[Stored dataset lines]
##############################
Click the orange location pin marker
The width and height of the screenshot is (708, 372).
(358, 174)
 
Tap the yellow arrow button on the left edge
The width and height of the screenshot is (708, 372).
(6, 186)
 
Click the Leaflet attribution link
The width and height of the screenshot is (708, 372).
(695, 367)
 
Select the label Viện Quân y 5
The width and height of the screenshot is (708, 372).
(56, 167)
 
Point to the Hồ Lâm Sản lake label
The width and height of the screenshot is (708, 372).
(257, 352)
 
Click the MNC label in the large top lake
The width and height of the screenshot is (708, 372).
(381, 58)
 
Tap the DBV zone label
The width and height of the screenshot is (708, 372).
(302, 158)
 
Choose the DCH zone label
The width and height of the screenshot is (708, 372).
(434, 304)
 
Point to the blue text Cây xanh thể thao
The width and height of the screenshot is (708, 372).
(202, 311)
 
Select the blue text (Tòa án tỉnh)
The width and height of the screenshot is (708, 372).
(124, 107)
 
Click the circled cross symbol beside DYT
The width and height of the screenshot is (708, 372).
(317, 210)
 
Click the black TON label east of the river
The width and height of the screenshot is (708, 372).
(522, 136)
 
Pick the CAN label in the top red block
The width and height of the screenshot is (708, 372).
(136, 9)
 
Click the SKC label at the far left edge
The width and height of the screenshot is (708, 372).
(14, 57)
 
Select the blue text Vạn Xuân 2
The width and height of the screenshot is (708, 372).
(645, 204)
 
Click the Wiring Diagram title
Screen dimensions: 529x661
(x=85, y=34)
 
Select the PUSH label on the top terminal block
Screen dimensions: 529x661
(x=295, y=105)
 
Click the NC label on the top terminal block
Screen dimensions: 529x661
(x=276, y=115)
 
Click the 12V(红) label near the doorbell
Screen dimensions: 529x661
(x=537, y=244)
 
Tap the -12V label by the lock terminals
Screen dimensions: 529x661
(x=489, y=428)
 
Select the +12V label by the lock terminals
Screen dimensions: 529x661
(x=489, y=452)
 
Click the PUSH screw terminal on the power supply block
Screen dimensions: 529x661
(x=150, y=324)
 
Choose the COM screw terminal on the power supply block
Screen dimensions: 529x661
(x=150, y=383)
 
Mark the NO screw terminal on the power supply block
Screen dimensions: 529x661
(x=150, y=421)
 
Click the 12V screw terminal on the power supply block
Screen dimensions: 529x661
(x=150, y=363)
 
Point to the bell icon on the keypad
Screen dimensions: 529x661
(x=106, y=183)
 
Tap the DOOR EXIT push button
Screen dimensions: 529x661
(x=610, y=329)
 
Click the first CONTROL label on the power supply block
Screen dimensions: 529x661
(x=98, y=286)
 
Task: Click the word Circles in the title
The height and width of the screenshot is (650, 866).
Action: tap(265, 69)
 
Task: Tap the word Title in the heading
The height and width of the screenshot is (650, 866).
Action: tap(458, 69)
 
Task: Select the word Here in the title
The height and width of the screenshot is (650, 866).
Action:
##############################
## DO THIS
Reproduce in full the lines starting at the one containing "Click the 12V screw" and ending at the last line. Shift every coordinate in the answers up by 76.

## RESULT OF THE EXERCISE
Click the 12V screw terminal on the power supply block
Screen dimensions: 529x661
(x=226, y=439)
 
Point to the bell icon on the keypad
Screen dimensions: 529x661
(x=182, y=259)
 
Tap the DOOR EXIT push button
Screen dimensions: 529x661
(x=686, y=405)
 
Click the first CONTROL label on the power supply block
Screen dimensions: 529x661
(x=174, y=362)
 
Task: Click the word Circles in the title
The height and width of the screenshot is (650, 866).
Action: tap(341, 145)
 
Task: Tap the word Title in the heading
The height and width of the screenshot is (650, 866).
Action: tap(534, 145)
 
Task: Select the word Here in the title
The height and width of the screenshot is (650, 866).
Action:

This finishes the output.